Page:Poincaré - La Valeur de la science.djvu/27

La bibliothèque libre.
Cette page a été validée par deux contributeurs.
17
L’INTUITION ET LA LOGIQUE EN MATHÉMATIQUES

Il n’est pas difficile de la découvrir. L’intuition ne peut nous donner la rigueur, ni même la certitude, on s’en est aperçu de plus en plus.

Citons quelques exemples. Nous savons qu’il existe des fonctions continues dépourvues de dérivées. Rien de plus choquant pour l’intuition que cette proposition qui nous est imposée par la logique. Nos pères n’auraient pas manqué de dire : « Il est évident que toute fonction continue a une dérivée, puisque toute courbe a une tangente. »

Comment l’intuition peut-elle nous tromper à ce point ? C’est que quand nous cherchons à imaginer une courbe, nous ne pouvons pas nous la représenter sans épaisseur ; de même, quand nous nous représentons une droite, nous la voyons sous la forme d’une bande rectiligne d’une certaine largeur.

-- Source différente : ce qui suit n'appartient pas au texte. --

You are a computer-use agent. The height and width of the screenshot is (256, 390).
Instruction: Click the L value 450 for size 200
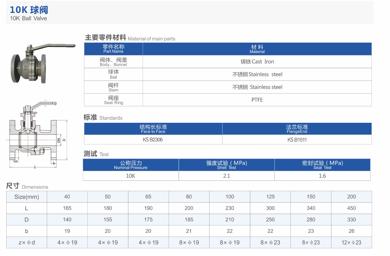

Nous savons bien que ces lignes n’ont pas d’épaisseur ; nous nous efforçons de les imaginer de plus en plus minces et de nous rapprocher ainsi de la limite ; nous y parvenons dans une certaine mesure, mais nous n’atteindrons jamais cette limite.

Et alors il est clair que nous pourrons toujours nous représenter ces deux rubans étroits, l’un rectiligne, l’autre curviligne, dans une position telle qu’ils empiètent légèrement l’un sur l’autre sans se traverser.